Met welk plan is de minister nu eigenlijk gekomen? In een notendop: een landelijk toezichtsorgaan – LTA – met lokale toezichthouders die goede voeling kunnen houden met de lokale partners, zodat signalen over problemen in de advocatuur zoveel mogelijk kunnen worden opgepakt. De toezichthouder moet zoveel mogelijk op afstand komen te staan van degenen die onder toezicht staan, maar maakt wel deel uit van de NOvA.

Verder maakt de minister een onderscheid tussen bestuursrechtelijk preventief toezicht en klachtenbehandeling – het LTA zou zich primair met het eerste bezig houden en de voorzitters van de lokale raden met het laatste. Voor de goede orde: de voorzitter van de lokale raad is niet de lokale toezichthouder.

In het overleg met de Vaste Kamercommissie voor Justitie en Veiligheid bleek dat kamerbreed vragen waren over de wenselijkheid om het LTA deel uit te laten maken van de NOvA. Ook waren er vragen over de knip tussen preventief toezicht en klachtbehandeling. De minister heeft toegezegd over deze punten nog eens na te zullen denken.

Het huidige toezicht op advocaten onderscheidt zich van andere toezichtmodellen in een aantal opzichten. De deken ziet er niet alleen op toe dat de advocaten in het arrondissement zich aan verschillende wettelijke regelingen houden. Hij houdt de advocaten daarnaast aan de open norm van de betamelijkheid van artikel 46 Advocatenwet. Die norm wordt deels ingevuld door de Gedragsregels, maar vindt ook daarbuiten toepassing. In bepaalde gevallen kan de deken bestuursrechtelijk handhaven, bijvoorbeeld door het opleggen van een last onder dwangsom.

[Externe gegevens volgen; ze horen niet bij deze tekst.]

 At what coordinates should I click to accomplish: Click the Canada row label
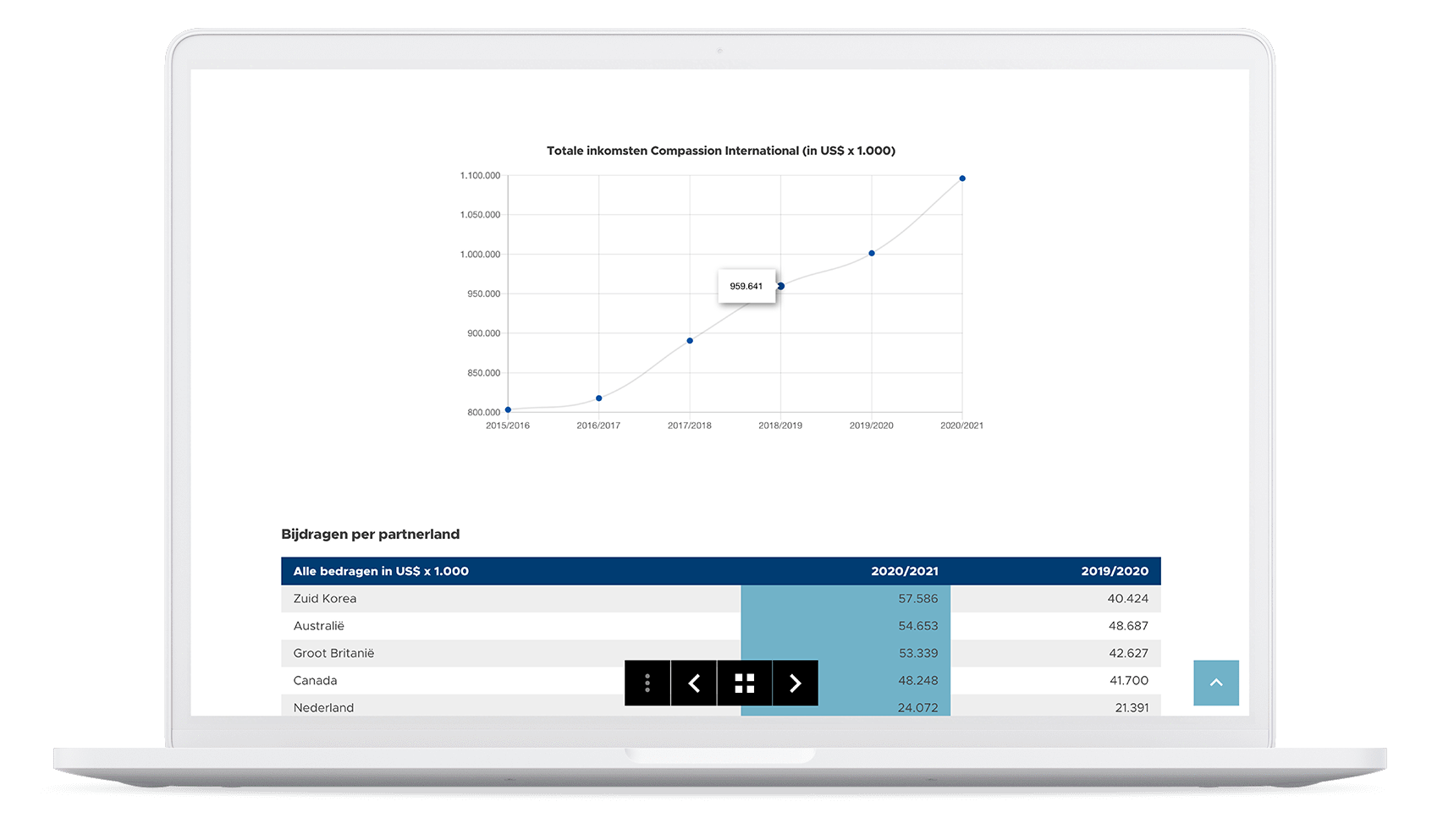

Traditioneel is echter het tuchtrecht een belangrijk instrument in het toezicht door de deken. Klachten ingediend tegen advocaten kunnen voor een deken aanleiding zijn om zelf onderzoek te verrichten. Dat geldt ook voor signalen die een deken ontvangt, bijvoorbeeld van het OM, de rechtbank of andere maatschappelijke instellingen. Zo’n onderzoek kan leiden tot een dekenbezwaar, waarbij een handeling aan de tuchtrechter wordt voorgelegd. Gebleken is dat de tuchtrechtspraak goed werkt: van de tuchtrechtelijke jurisprudentie gaat een verduidelijkende en preventieve werking uit en bij onduidelijkheid wordt de deken regelmatig om advies gevraagd.

Hoe het er allemaal precies gaat uitzien is nog niet duidelijk, want veel moet nog worden ingevuld. Dat biedt ook kansen. Voorop staat een goed en toekomstbestendig toezichtmodel. Wat ons betreft is het daarbij belangrijk om tuchtrecht en bestuursrecht, als instrumenten voor het toezicht op advocaten, in één hand te laten. En belangrijk is dat klachtenbehandeling zonder handhavingsinstrumenten een tandeloze tijger wordt.